REQUIREMENT:
Your reply should consist only of the lines from the one with "Task: Toggle the bottom timeline panel layout" through the end of the entries, transcribed exactly. Pictures stay out.

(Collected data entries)

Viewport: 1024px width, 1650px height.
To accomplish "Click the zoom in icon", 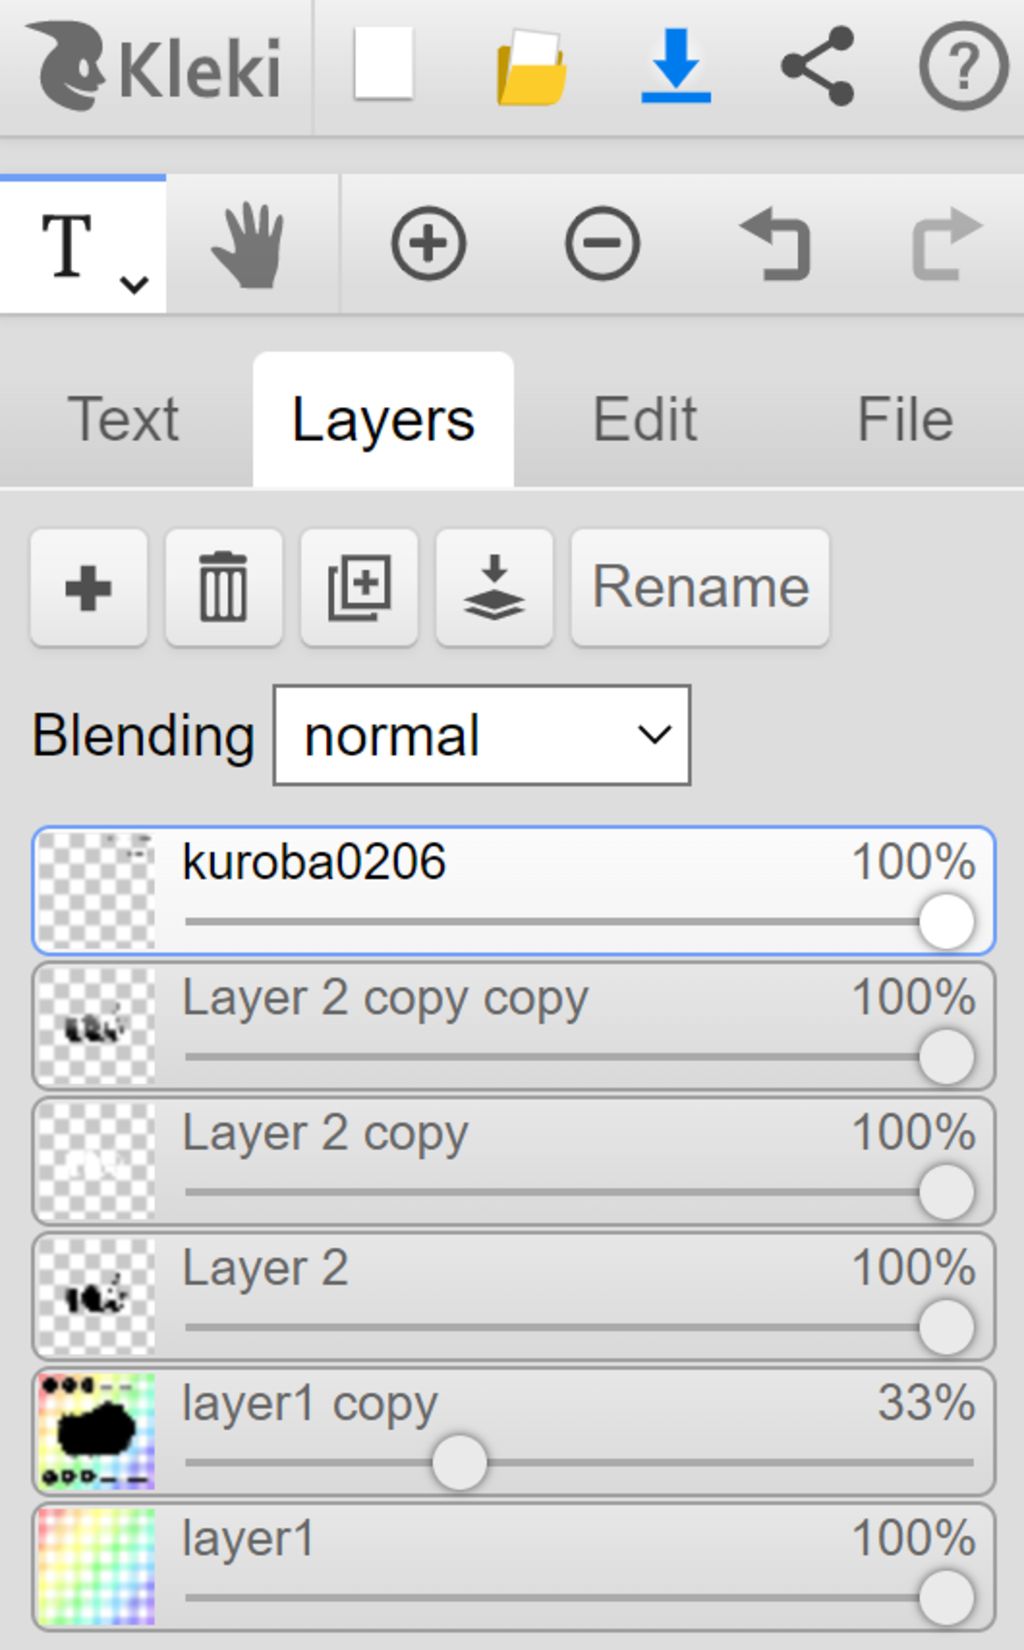I will point(428,244).
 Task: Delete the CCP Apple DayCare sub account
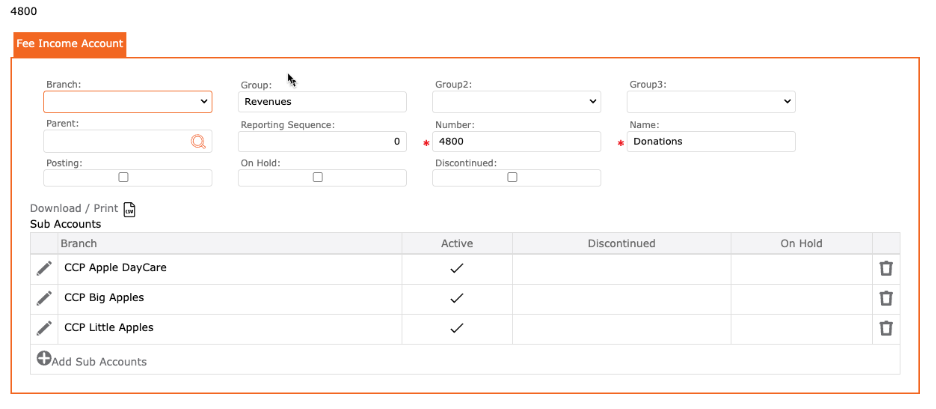coord(885,268)
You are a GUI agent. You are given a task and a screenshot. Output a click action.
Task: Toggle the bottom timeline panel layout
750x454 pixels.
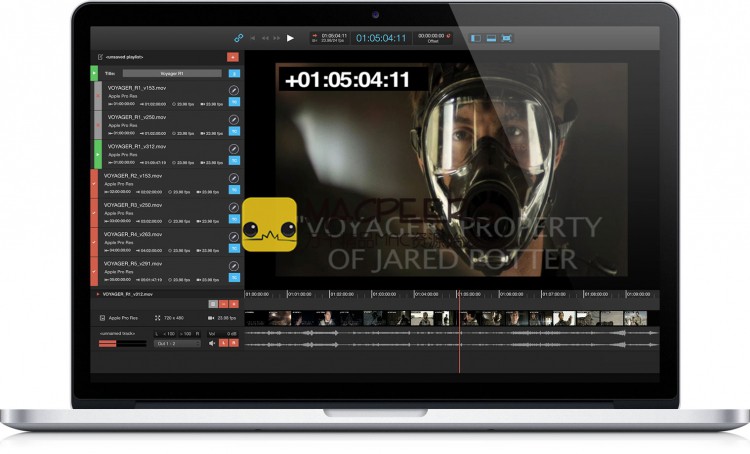tap(491, 38)
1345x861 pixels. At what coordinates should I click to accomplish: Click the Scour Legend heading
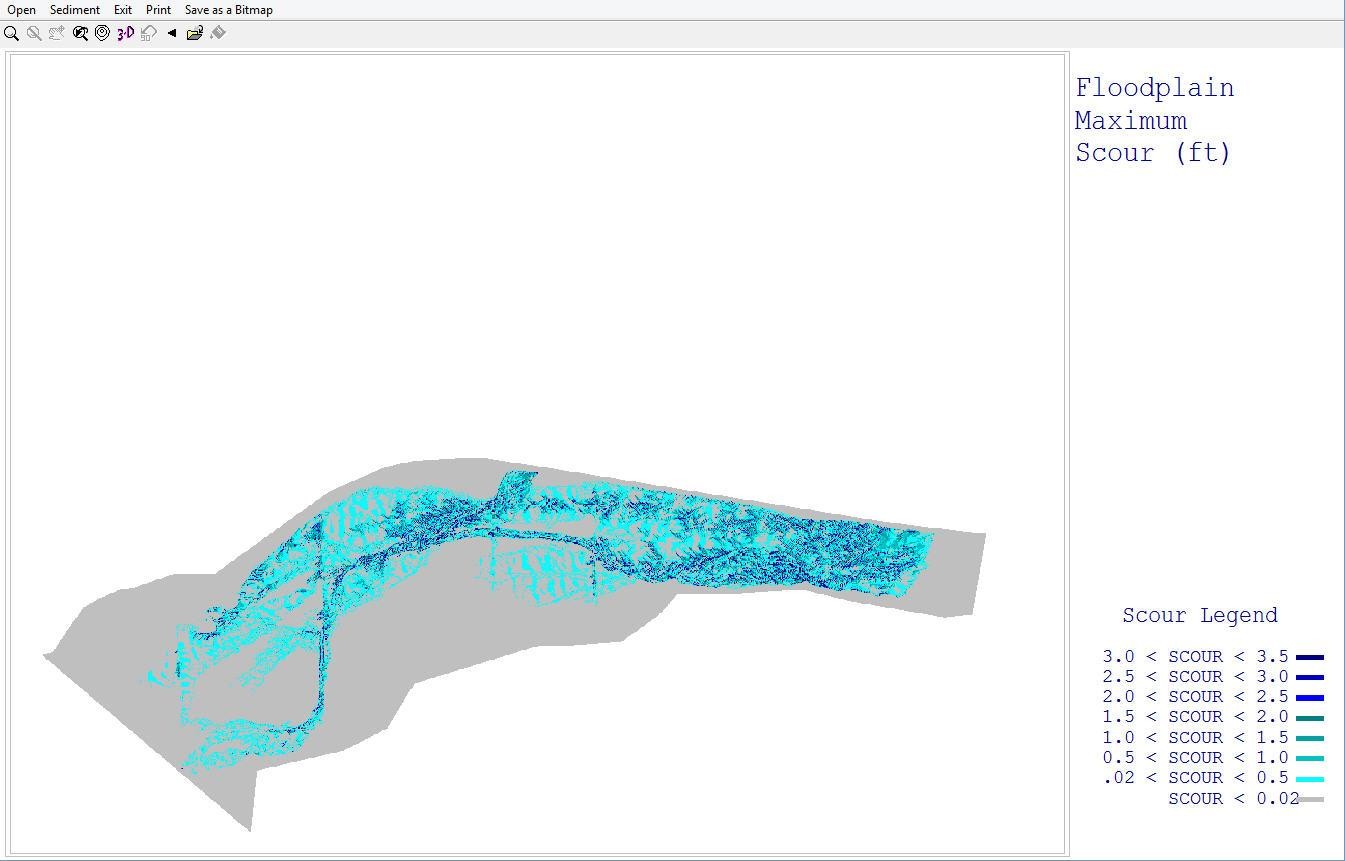(1199, 616)
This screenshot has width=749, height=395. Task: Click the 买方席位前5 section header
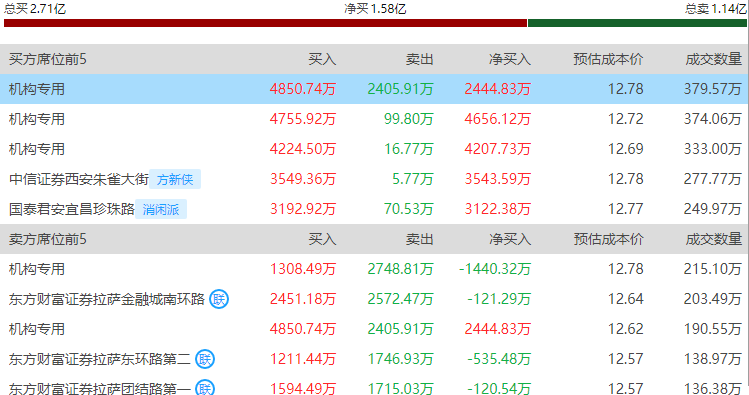(48, 59)
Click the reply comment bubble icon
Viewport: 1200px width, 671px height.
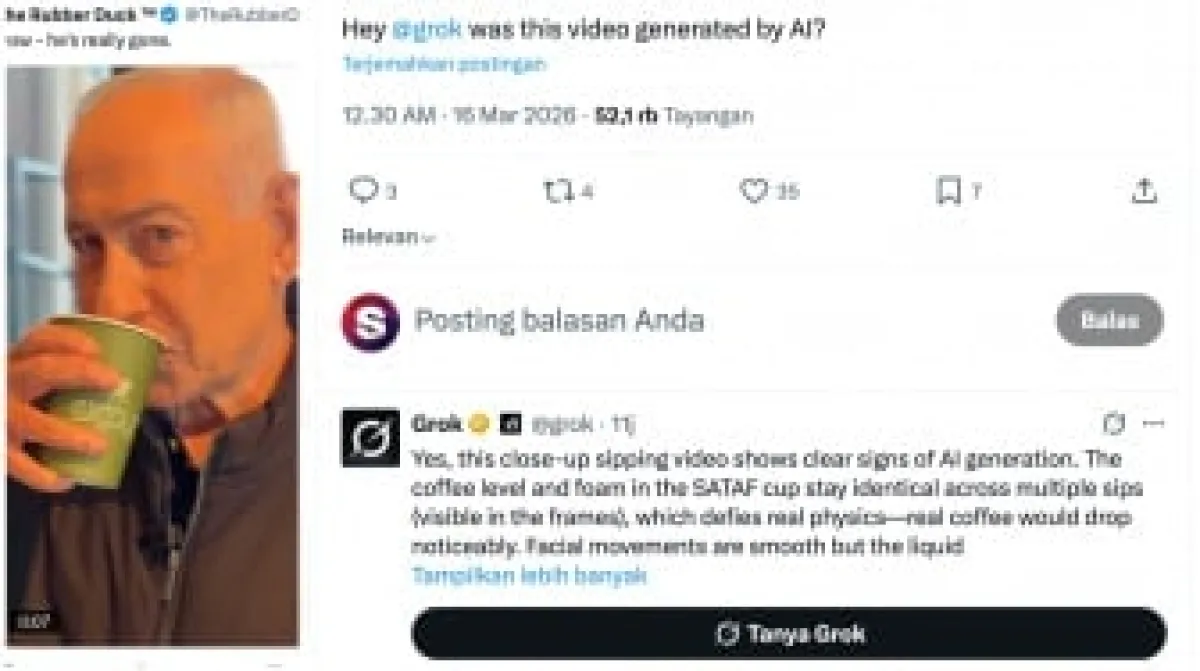point(364,190)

RESULT OF THE TASK:
Task: Toggle the bottom timeline panel layout
750x454 pixels.
tap(491, 38)
1345x861 pixels. At what coordinates should I click to accomplish: Click the Scour Legend heading
(1199, 616)
This screenshot has width=749, height=395. Task: Click the 买方席位前5 section header
(48, 59)
Click the reply comment bubble icon
Viewport: 1200px width, 671px height.
point(364,190)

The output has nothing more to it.